Today’s generation is far more self-absorbed than even our parent’s generation was. We want more and we want it now. So it seems strange to have a conversation about how the things we are doing and studying and experimenting with now are going to have not just global impacts, but universal impacts.
Juan Enriquez is a scientist who studies what life looks like in the future. The most important question that society needs to ask itself right now is “is it ethical to alter the human body to further our species”?
If you have one of those self-absorbed perspectives, you might not think twice about saying, “yes! Change it all so humanity can survive!” But Enriquez pushes the question further and asks if that is really what needs to happen.
You can watch Juan Enriquez’ TED fascinating TED talk here:
If you can’t watch the video right now, here’s a summary in text:
As he recounts a lifetime of experiments involving human evolution, natural and forced, he continues to push the question of whether or not this is the right thing to do.

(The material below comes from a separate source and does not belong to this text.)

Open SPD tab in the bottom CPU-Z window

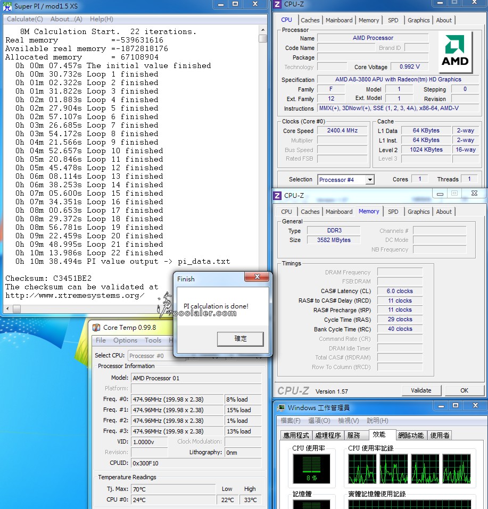point(393,212)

Pacemakers extend lives, new hips help people walk, but where does it stop?
Well, it turns out that it isn’t stopping anytime soon.
As more and more scientists take on keeping the human race alive as long as possible, new and interesting (any maybe questionable) experiments are being conducted to find out what it looks like to transplant prosthetic kidneys, lungs, entire bones, skin, and brains.

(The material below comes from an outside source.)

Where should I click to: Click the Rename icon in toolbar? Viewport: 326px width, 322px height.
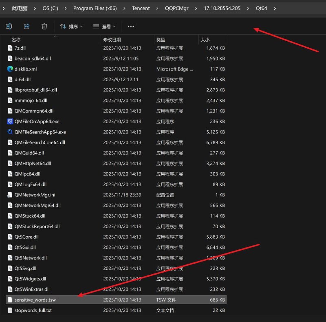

“And four of the smartest people that I’ve ever met — Ed Boyden, Hugh Herr, Joe Jacobson, Bob Lander — are working on a Center for Extreme Bionics. And the interesting thing of what you’re seeing here is these prosthetics now get integrated into the bone. They get integrated into the skin. They get integrated into the muscle. And one of the other sides of Ed is he’s been thinking about how to connect the brain using light or other mechanisms directly to things like these prosthetics. And if you can do that, then you can begin changing fundamental aspects of humanity. So how quickly you react to something depends on the diameter of a nerve. And of course, if you have nerves that are external or prosthetic, say with light or liquid metal, then you can increase that diameter and you could even increase it theoretically to the point where, as long as you could see the muzzle flash, you could step out of the way of a bullet. Those are the order of magnitude of changes you’re talking about.”
A Chinese scientist is conducting hundreds of surgeries to find out if a mouse head can be transplanted to see if the brain lives and if it retains anything.

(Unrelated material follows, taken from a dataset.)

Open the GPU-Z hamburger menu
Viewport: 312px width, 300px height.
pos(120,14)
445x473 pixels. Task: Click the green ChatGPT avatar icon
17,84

And we all know that human experimentation starts with the mice.
“The second experiment to think about is a really weird experiment that’s been taking place in China. So this guy has been transplanting hundreds of mouse heads. Right? And why is that an interesting experiment? Well, think of the first heart transplants. One of the things they used to do is they used to bring in the wife or the daughter of the donor so the donee could tell the doctors, “Do you recognize this person? Do you love this person? Do you feel anything for this person?” We laugh about that today. We laugh because we know the heart is a muscle, but for hundreds of thousands of years, or tens of thousands of years, “I gave her my heart. She took my heart. She broke my heart.” We thought this was emotion and we thought maybe emotions were transplanted with the heart. Nope.”
The point of all this heavy conversation is to determine if we need to prepare to vacate earth and how the human body will be able to adapt if life needs to continue to exist somewhere else.
Enriquez depicts interesting imagines of how the human body has already adapted and evolved to what we know today, but that our next generations might need adaptive help through genome evolution, biological prosthetics and even change the entire body itself to be something more conducive to living on Mars or on a moon far off in space.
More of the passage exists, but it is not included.